How Refinancing Works
When you refinance, you pay off your existing mortgage with funds from a new loan based on your home’s current value. You can refinance with the same lender or a different one, depending on where you can get the best terms. Much like when you took out your initial mortgage, your finances will be scrutinized before you’re approved for your refinance, and you’ll need to pay closing costs. Once you’ve closed, you’ll begin making payments according to your new mortgage terms.
How Amortization Affects Mortgage Refinancing
Amortization is the process of paying off your mortgage in installments. You’ll chip away at your mortgage principal and pay interest every month, but exactly how much you’re paying toward principal and interest varies with each payment. Typically, more of your payment goes toward interest at first, and then you begin making larger principal payments over time.
When you refinance, you reset your loan term and the amortization schedule. That means you’ll go back to mainly paying interest with each mortgage payment.
Refinancing Considerations For Short-Term Owners
For your refinance to be worthwhile, you’ll need to own the home long enough for your savings to offset the upfront costs. Refinancing might not make sense if you’re planning to sell your home in the next few years.
The Cost Of Mortgage Refinancing
Refinancing a mortgage can save you money in the long run, but there are some costs to consider:
- Closing costs. These are lender fees and other costs associated with getting a new mortgage. Expect refinance closing costs to total 2% to 6% of the loan amount.
- Higher monthly payments. If you refinance to a shorter loan term, your monthly payment will likely increase.
- Higher interest costs. If you refinance to a longer repayment period or a higher interest rate, you’ll likely pay more interest over the life of the loan.

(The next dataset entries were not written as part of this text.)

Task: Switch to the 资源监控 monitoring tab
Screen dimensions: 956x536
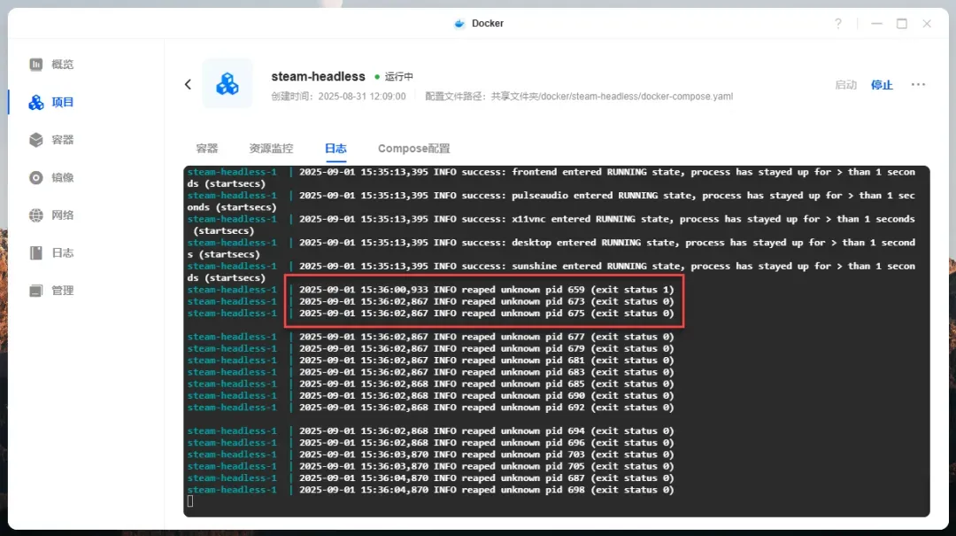Action: pos(270,148)
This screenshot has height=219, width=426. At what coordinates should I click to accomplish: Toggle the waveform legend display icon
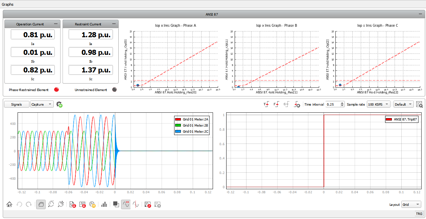126,204
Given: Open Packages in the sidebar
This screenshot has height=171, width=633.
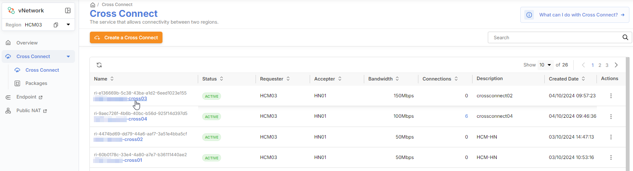Looking at the screenshot, I should (x=36, y=83).
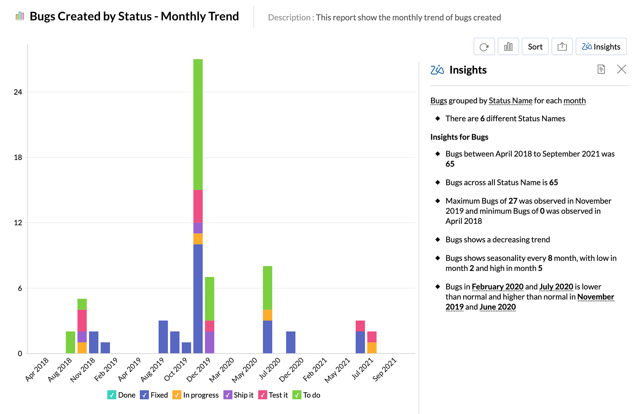Image resolution: width=638 pixels, height=414 pixels.
Task: Close the Insights panel
Action: pos(621,69)
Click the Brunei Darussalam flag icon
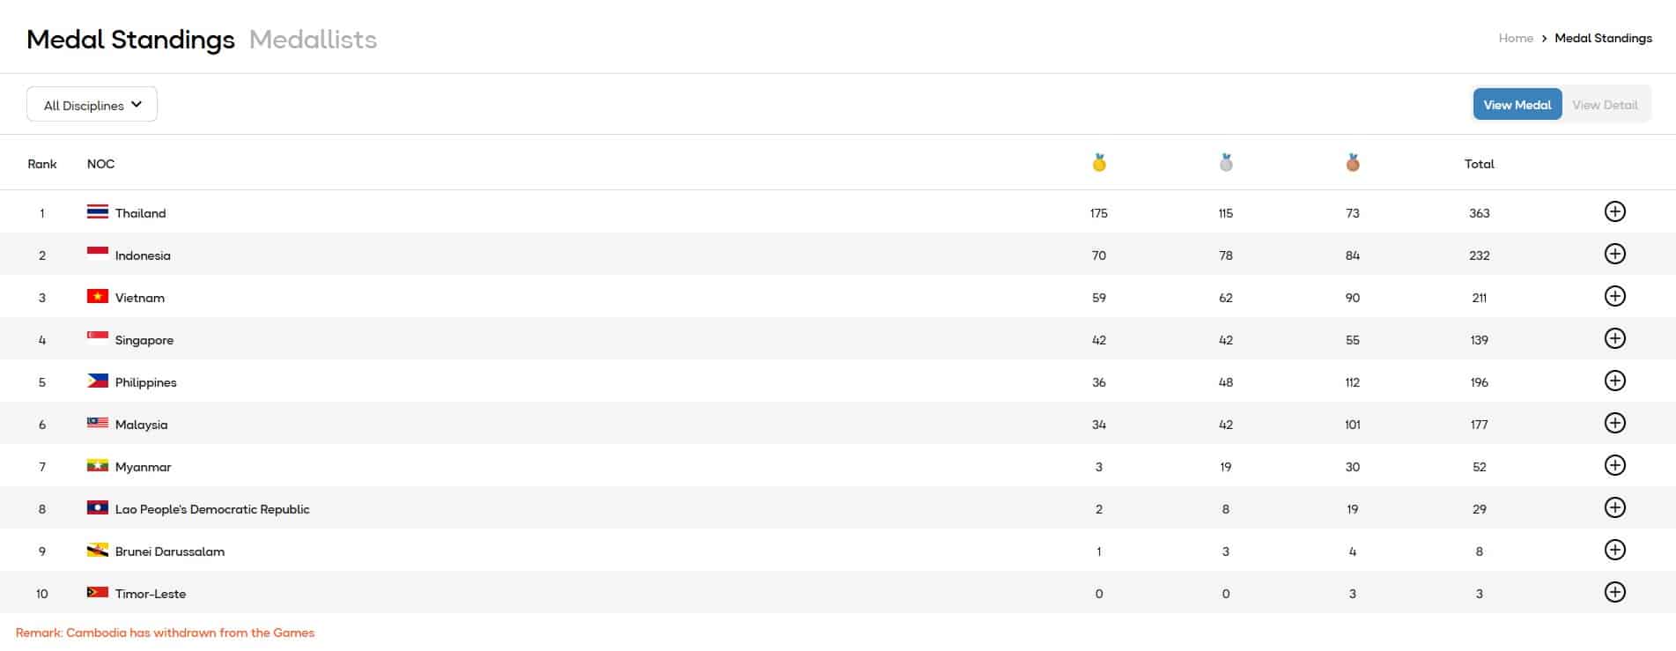Screen dimensions: 1676x651 (97, 551)
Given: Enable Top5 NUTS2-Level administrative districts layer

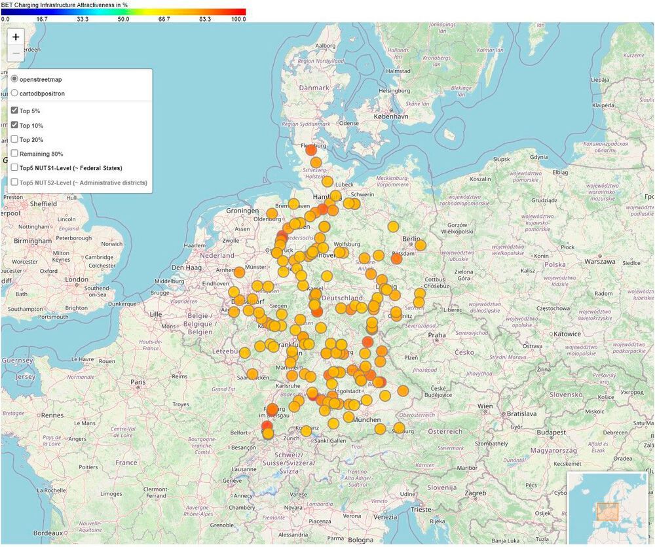Looking at the screenshot, I should click(x=14, y=181).
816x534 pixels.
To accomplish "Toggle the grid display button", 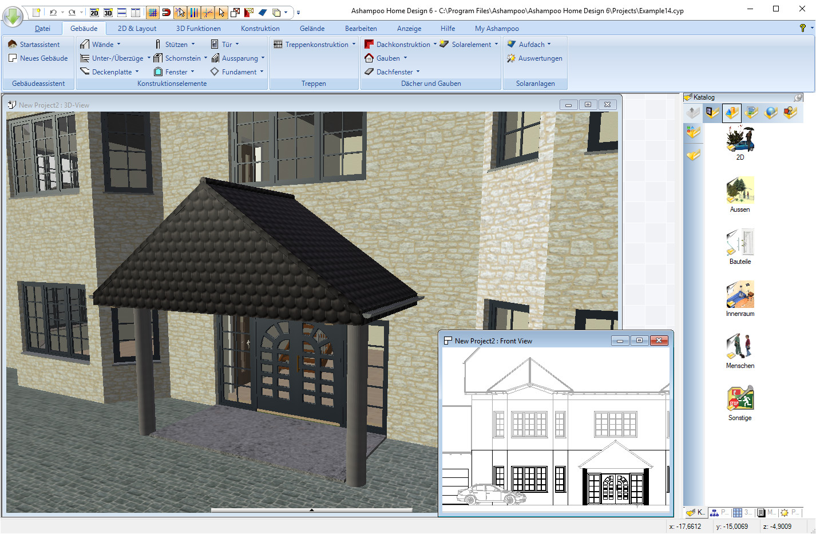I will point(152,12).
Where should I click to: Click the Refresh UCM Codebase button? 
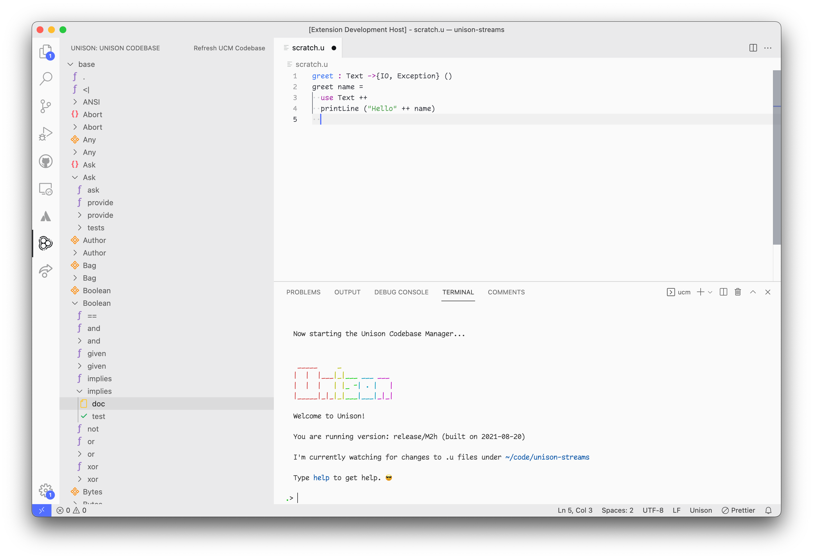229,48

Determining Your Break-Even Point
The breakeven for a mortgage refinance is the point at which the savings from lowering your monthly payment exceed the upfront cost of refinancing. To calculate the number of months until you reach your break-even point, divide your refinance closing costs by the amount you anticipate saving each month.
Let’s use an example:
- Say you’re refinancing a $200,000 mortgage.
- Your closing costs come in at 3% of the loan amount, or $6,000.
- You can potentially save $200 a month by refinancing.
In this case, it would take 30 months, or 2 ½ years, to reach your break-even point.
How To Refinance Your Mortgage
The refinancing process will be similar to the process of getting your original mortgage. You’ll need to gather your financial information, review your credit history and shop for a lender. Once you select a lender and submit your application, you’ll go through underwriting, where the lender will review your finances. You may also need to have your home appraised to determine its current value.
On the plus side, the closing process will be less complicated, since the agreement is only between you and the lender.